Here is a most interesting experiment that was illustrated in the book Yes!: 50 Scientifically Proven Ways to Be Persuasive. It demonstrates that studying negative decision making makes for better training, and for making better decisions in real life. It is excellent reading for all training developers and publishers.
Strength, courage, determination, commitment, selflessness. Some might say that our firefighters should be role models for how we behave both within and outside our organizations. Even though saving lives, and rescuing kittens from trees might not be in your job description, learning how firefighters train for their job, might just help you become an everyday hero in yours.
Behavioural researcher Wendy Joung and her colleagues were interested in examining whether certain types of training programs would be more effective than others, at minimizing errors in judgment on the job. Specifically, they wanted to know whether focusing the trainee on past errors that others have made would provide better training than focusing the trainee on how others had made good decisions in the past.
They thought that training that focused on others’ errors would be more effective for several reasons, including increased attention to the training, and a more memorable training experience. The researchers aimed to test their hypothesis on a group of people whose decision-making skills under stress were vital, and whose decisions carried important consequences; it’s not surprising they chose firefighters.
In the study, a training and development session, that included several case studies, were presented to the firefighters. However, the nature of the case studies differed between two groups of participants. One group learned from case studies that described real-life situations in which other firefighters made poor decisions that led to negative consequences. The other group learned from case studies in which firefighters avoided negative consequences through good decision making.
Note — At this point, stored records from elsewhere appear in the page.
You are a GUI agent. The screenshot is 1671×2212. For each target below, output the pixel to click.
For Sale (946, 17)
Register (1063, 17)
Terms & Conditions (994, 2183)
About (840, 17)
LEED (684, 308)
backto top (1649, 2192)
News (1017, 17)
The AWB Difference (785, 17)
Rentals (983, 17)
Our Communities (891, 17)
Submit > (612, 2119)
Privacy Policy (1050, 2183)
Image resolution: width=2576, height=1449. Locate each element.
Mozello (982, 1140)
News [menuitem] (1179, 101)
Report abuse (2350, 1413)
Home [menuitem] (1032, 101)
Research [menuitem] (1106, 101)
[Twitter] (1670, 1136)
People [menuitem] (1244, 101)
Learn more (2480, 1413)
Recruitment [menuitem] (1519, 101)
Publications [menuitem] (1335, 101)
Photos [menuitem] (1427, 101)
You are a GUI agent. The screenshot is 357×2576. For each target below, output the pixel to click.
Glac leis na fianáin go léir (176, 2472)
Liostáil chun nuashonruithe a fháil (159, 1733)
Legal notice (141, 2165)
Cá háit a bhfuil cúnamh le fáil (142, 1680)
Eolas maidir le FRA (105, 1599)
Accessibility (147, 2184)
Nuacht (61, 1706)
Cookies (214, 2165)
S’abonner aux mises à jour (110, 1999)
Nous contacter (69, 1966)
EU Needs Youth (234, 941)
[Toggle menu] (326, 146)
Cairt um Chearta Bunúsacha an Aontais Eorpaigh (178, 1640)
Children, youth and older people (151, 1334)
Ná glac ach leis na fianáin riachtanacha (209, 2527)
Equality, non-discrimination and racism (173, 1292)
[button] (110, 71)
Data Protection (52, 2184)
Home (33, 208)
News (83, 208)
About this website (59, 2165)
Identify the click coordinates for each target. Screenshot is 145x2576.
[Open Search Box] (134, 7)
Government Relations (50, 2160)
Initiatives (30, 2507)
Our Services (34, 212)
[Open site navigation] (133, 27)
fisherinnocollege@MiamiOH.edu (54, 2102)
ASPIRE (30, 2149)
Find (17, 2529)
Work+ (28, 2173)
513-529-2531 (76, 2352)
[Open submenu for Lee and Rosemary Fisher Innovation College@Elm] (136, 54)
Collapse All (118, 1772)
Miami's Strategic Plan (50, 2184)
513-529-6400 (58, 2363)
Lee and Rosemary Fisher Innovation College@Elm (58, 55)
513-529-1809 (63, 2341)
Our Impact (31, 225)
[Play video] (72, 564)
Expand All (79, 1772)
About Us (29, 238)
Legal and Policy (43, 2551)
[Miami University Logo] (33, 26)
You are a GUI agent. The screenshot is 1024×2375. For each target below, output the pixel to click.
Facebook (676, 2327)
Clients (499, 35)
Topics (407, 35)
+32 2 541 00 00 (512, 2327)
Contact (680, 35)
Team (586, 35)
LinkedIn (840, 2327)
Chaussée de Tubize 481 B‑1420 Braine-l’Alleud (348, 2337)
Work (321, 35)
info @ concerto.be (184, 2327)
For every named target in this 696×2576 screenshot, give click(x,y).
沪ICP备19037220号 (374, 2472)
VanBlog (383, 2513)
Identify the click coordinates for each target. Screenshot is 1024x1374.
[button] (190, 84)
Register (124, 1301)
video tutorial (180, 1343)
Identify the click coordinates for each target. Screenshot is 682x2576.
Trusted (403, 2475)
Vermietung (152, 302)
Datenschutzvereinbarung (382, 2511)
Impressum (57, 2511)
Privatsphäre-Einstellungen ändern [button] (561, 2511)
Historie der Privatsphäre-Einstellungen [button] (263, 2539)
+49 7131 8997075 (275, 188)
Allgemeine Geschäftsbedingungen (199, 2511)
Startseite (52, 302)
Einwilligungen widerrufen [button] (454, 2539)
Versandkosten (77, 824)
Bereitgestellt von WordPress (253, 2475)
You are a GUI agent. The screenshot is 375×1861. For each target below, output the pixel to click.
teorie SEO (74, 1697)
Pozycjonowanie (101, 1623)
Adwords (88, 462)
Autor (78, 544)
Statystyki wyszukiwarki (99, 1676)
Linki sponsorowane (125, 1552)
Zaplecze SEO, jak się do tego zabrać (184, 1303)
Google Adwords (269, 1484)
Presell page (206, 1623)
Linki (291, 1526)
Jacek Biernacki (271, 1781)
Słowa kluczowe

Joung and her colleagues found that firefighters who underwent the error-based training showed improved judgment, and were able to think more adaptively than those who underwent error-free training. Training is all about influencing others. So, if you want to maximize your influence on employees’ future behaviour, the implications for your organization’s training programs are clear.
Although many companies typically focus their training exclusively on the positive – in other words on how to make good decisions – the results of this study suggest that a sizable portion of the training should be devoted to how others have made errors in the past, and how those errors could have been (and can be) avoided. Specifically, case studies, videos, illustrations, and personal testimonials of mistakes should be followed by a discussion of what actions would have been appropriate to take in these and in similar situations.
Of course, specific individuals don’t have to be singled out by management for their previous poor decision making. These error based experiences can be completely anonymous. However, you might find that some of the more experienced and respected employees are more than happy to donate their error-laden “war stories” to the company’s training archive.